**Work request:**
Search the entries for the word "computer". Copy each line in which it is found.

**Record extracts:**
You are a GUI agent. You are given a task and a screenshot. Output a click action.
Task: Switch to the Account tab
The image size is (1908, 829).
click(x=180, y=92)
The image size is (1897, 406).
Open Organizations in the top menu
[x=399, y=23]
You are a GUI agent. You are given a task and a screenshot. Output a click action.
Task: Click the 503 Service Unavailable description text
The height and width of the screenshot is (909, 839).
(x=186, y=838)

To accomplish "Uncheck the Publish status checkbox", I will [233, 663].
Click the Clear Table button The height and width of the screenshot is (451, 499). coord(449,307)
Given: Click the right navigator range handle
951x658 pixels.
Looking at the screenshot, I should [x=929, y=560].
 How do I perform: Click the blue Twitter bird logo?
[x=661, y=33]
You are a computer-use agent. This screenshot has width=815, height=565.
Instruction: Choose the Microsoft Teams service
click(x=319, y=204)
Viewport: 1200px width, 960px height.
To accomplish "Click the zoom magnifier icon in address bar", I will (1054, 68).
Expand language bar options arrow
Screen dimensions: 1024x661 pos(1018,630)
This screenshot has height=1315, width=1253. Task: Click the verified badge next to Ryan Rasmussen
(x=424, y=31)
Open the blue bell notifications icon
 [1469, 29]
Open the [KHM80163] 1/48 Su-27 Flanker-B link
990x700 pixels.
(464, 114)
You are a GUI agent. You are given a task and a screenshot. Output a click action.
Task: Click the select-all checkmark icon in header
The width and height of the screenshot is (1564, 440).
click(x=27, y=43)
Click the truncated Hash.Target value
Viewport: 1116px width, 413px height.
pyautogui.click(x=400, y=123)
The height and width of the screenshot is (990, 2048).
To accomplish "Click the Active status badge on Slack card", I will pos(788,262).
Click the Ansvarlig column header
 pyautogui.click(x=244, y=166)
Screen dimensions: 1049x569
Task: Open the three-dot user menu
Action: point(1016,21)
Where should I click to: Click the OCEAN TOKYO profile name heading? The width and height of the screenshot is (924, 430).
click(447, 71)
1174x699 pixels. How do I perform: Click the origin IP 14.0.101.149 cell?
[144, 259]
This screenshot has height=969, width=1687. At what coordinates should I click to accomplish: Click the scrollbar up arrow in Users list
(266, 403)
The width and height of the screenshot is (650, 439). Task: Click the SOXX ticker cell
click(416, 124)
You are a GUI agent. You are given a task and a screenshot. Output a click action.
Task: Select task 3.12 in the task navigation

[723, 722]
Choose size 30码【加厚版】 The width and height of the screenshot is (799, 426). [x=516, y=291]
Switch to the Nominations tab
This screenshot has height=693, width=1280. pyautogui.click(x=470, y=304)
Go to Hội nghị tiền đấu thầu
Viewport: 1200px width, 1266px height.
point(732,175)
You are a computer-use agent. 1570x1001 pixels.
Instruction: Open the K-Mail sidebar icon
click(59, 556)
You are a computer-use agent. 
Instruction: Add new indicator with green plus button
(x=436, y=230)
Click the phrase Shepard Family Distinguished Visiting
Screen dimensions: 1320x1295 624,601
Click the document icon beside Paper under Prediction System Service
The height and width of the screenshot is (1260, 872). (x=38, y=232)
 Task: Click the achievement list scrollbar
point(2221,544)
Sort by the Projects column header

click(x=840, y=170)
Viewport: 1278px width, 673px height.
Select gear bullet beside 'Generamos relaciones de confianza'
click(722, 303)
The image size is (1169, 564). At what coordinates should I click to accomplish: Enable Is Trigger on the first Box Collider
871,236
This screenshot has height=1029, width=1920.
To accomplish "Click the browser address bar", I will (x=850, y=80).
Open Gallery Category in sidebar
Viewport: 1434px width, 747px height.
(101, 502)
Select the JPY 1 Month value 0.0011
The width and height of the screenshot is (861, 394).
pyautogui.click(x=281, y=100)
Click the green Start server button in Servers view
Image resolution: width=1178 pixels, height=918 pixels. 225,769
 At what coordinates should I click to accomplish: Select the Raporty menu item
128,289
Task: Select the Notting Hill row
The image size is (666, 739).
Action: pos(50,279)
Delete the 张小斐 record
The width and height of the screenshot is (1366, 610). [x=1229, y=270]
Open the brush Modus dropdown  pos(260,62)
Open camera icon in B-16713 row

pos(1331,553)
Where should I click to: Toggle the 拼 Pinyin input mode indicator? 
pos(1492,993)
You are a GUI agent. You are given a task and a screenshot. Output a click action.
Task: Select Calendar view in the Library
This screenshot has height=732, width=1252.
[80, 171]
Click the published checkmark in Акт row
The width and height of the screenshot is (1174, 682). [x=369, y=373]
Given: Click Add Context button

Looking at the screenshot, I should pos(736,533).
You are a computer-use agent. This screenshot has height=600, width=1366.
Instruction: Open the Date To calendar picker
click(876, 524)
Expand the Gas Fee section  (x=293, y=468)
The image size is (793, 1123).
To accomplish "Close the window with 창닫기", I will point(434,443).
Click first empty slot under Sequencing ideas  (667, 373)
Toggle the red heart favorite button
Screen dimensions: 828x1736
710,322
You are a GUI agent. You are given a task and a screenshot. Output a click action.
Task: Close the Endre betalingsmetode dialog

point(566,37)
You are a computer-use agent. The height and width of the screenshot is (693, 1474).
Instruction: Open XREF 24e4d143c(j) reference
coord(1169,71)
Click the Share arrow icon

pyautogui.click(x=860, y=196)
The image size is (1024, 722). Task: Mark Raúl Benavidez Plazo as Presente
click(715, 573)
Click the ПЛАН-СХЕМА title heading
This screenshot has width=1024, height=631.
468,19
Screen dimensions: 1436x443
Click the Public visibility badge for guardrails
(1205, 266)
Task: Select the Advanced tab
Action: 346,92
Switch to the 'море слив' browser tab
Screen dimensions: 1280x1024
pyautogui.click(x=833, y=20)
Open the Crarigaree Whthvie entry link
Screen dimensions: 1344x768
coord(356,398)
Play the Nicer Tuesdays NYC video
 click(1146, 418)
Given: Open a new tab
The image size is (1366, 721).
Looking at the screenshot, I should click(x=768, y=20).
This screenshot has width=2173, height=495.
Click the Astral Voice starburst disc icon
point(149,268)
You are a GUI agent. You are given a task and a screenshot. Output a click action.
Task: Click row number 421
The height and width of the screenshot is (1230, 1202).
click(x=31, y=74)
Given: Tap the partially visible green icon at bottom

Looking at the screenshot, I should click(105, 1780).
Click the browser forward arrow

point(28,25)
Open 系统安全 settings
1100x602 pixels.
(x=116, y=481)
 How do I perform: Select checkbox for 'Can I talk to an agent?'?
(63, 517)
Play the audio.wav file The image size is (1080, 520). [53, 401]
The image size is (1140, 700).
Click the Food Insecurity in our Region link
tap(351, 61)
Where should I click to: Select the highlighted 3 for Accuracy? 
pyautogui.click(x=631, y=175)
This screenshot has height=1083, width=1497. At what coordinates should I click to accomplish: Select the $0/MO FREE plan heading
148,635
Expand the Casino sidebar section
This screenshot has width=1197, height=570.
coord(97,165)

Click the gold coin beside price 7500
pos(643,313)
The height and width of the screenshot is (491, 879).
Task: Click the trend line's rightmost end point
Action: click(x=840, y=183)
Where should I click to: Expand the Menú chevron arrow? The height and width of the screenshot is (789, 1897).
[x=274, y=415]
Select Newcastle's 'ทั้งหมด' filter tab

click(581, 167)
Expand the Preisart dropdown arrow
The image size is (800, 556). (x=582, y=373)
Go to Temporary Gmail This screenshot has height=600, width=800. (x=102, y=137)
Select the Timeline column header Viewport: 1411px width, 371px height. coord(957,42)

**Final answer:**
You are a computer-use agent. This screenshot has width=815, height=565.
You are a computer-use agent. 1570x1001 pixels.
You are a computer-use agent. 
You are a computer-use agent. This screenshot has height=600, width=1366.
You are a computer-use agent. The height and width of the screenshot is (693, 1474).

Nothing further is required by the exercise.